Free of hard and fast rules and relying on the best sources, international arbitration has created a unique culture. Some customs pertain to the very form of conducting a hearing. Hearings are held in arbitration courts or conference rooms at chambers of commerce, law firms or hotels. Arbitrators sit at the head of a conference table; the claimant and its legal representatives sit to their right, while the respondent to their left. Sometimes, it is the other way around. When the accepted Terms of Reference or the Provisional Timetable form suggests placing the names of the parties and their legal representatives in a column on the first page of these documents, the claimant is typically mentioned in the left-hand column, and the respondent in the right-hand one (X versus Y). It may be easier like this for the arbitral tribunal to check attendance and identify of the persons present in the room, especially in a multi-party arbitration.
Arbitrators are known for their distinctively different conduct. It is not the robe, wig, chain, or court hammer which makes us honor and respect arbitrators. Unlike in courts of law, all hearing participants remain seated, even when they address the Arbitral Tribunal. However, that does not rule out a sense of respect, courtesy or good manners. In some countries arbitrators are addressed as Your Lordship, Your Honor, Distinguished Arbitral Tribunal, Distinguished Arbitrator. While addressing the legal representatives of the opposing party, one uses terms, such as My learned colleague or My distinguished colleague. These terms sometimes sound strange to the ear of a lawyer educated in communist Central Europe, even though everyone realizes that they do not imply any irony or sarcasm.

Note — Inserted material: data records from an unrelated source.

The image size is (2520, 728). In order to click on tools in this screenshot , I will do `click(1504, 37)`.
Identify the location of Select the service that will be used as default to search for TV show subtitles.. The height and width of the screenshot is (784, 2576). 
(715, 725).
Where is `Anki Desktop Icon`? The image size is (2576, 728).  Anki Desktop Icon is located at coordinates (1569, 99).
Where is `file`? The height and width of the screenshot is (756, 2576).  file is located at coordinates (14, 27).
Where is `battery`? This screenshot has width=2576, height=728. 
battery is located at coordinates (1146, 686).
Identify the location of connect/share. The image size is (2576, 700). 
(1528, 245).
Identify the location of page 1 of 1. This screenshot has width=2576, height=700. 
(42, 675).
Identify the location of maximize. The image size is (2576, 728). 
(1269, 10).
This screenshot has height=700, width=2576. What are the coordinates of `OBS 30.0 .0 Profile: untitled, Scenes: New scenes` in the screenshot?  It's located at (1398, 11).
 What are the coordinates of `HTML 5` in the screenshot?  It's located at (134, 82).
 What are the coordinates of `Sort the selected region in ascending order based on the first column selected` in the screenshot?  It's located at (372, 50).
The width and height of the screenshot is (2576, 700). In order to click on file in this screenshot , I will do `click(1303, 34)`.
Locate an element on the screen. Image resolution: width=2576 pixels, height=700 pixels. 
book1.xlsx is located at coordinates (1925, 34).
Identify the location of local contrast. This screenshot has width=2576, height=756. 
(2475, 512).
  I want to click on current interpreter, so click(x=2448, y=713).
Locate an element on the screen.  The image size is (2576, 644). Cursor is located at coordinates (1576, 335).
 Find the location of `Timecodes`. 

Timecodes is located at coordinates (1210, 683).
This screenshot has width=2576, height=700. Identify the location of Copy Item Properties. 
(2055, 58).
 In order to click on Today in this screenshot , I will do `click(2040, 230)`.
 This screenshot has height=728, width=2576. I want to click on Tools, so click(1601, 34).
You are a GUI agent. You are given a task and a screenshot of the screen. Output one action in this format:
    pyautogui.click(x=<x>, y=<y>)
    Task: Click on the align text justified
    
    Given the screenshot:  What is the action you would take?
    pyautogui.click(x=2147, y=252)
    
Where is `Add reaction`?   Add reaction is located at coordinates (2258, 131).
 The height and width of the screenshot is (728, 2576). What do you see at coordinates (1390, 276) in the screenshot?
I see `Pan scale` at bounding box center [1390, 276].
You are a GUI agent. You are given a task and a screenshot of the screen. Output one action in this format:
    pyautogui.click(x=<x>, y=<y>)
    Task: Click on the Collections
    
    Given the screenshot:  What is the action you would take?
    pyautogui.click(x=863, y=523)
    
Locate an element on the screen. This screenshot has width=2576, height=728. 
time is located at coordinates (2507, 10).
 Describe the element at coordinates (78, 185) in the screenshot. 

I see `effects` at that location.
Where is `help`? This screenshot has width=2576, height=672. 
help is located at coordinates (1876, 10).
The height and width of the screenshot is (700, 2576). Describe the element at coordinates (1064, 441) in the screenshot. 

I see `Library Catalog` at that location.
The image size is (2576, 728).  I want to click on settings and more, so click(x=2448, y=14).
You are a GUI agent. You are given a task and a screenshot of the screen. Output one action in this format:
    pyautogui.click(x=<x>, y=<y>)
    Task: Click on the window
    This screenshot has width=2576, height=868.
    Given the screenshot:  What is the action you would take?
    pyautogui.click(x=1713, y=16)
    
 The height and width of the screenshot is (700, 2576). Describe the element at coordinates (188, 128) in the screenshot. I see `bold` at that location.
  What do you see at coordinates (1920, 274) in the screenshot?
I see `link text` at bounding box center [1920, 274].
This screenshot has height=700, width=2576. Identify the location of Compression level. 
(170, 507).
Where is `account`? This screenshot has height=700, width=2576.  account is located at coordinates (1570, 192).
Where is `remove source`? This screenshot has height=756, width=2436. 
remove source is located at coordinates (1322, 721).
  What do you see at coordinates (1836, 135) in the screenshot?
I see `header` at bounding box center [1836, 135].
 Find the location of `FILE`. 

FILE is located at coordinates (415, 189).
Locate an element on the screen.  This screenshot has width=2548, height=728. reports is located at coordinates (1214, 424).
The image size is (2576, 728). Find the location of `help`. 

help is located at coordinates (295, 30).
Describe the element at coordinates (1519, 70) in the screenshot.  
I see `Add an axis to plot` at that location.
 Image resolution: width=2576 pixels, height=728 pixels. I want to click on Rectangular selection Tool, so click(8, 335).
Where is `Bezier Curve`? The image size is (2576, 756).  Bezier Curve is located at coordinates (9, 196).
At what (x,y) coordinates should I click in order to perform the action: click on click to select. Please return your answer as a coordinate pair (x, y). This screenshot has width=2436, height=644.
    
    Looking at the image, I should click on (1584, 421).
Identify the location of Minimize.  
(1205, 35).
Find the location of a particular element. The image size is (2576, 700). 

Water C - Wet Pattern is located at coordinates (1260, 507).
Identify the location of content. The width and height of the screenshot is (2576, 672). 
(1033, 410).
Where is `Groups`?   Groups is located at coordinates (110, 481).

Any malicious remarks addressed to the opposing party in arbitration, let alone the arbitrators, are considered inappropriate. Exchanges of arguments between legal representatives tend to be milder than in court proceedings. In arbitration, lawyers fight with foils, rather than swords. A sense of humor, good manners and a positive attitude toward all co-participants are always welcome.
The atmosphere at a hearing should be at least somewhat reminiscent of that of the negotiations during which the parties once concluded their agreement. The atmosphere in question should be different from that in the courtroom. Joint meals during breaks are welcome, on condition that the persons involved do not discuss the case. Taking time-off for consultations is considered quite normal. It is acceptable for the legal representatives of the parties to communicate with absent management board members or with other lawyers for the purpose of discussing respective positions and settlement proposals. The lawyers from civil law jurisdiction should not underestimate the importance of the witnesses’ testimonies and can pay a much more attention than they usually do in the court proceedings to the preparations to the hearing.
There is a unique type of etiquette in place between arbitrators in international arbitration. An arbitrator residing in the seat of arbitration should find out if the other co-arbitrators need help with booking accommodations, secretarial assistance or transportation. He should offer such help. As a rule, such an arbitrator invites the other co-arbitrators to the first meal, usually dinner preceding the first hearing. Another unwritten rule is that the chairman of the arbitral tribunal invites the co-arbitrators after the arbitration is over. As a matter of courtesy, one should have a brief meeting with the president of the arbitration institution administering a given arbitration or with the managing partner of the law firm where the hearing is held.
Arbitration is associated with unique terminology. Such terms as rejoinder, rebutter, surrebutter or duplique, triplique, quadruplique, while referring to the sequence in which submissions are made, remain unknown in some legal systems. Such phrases as baseball arbitration, bifurcation, cross-file, chess clock system, flip-flop arbitration, wild cat arbitration etc. have enriched legal terminology, and the phenomena so named have enriched the customs adopted in arbitration. Some arbitrators became famous after introducing their own customs or practices, e.g.: the Böckstiegel method, the Goldman formula, the Redfern schedule, the Scott schedule or the Tomlein order.
Long discussion is recently held about how improve the efficiency of Polish court proceedings, especially about preparation of the main hearing. Dear judges (Your Lordship): Learn from arbitrators.